[Solitary epithelioid hemangioendothelioma concurrent with nodular parenchymal amyloidosis of the lung and Rosai-Dorfman disease].

The paper describes a case of solitary epithelioid hemangioendothelioma concurrent with nodular parenchymal AL amyloidosis of the lung and Rosai-Dorfman disease in a 70-year-old woman. The core of the tumor was represented by bone tissue with dendriform ossification, as well as by amyloid that showed green apple birefringence at polarized light microscopy. The peripheral portions of the tumor and the myxohyaline stroma exhibited slit-like structures, epithelioid and fusiform cells with small cytoplasmic vacuoles.

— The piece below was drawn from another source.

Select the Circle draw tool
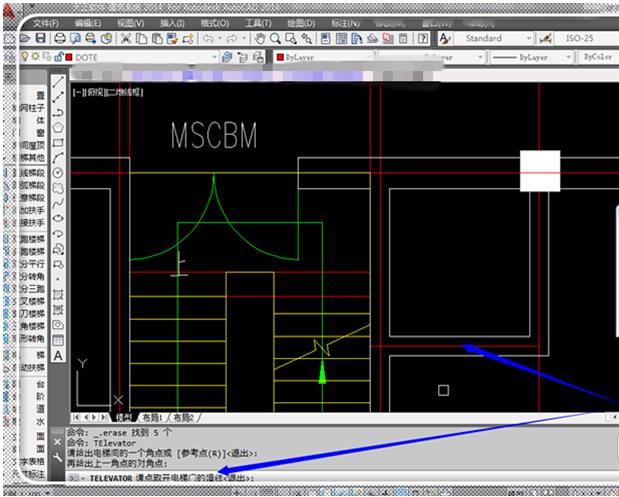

These cells expressed CD31, CD34, factor VIII, and cytokeratins 7 and 18. The Ki-67 proliferation index was 10%. S100- and CD68-positive histiocytes with the phenomenon of emperipolesis were revealed in the tumor and in the lymph nodes of the mediastinum and lung hilum. There was a positive reaction to immunoglobulin lambda light chains in the lymphocytic infiltration around amyloid clumps. The frequency of epithelioid hemangioendothelioma was less than 1 case per million people annually. We found only one case of its concurrence with pulmonary amyloidosis in the English-language literature. No relationship could be revealed between this tumor and Rosai-Dorfman disease.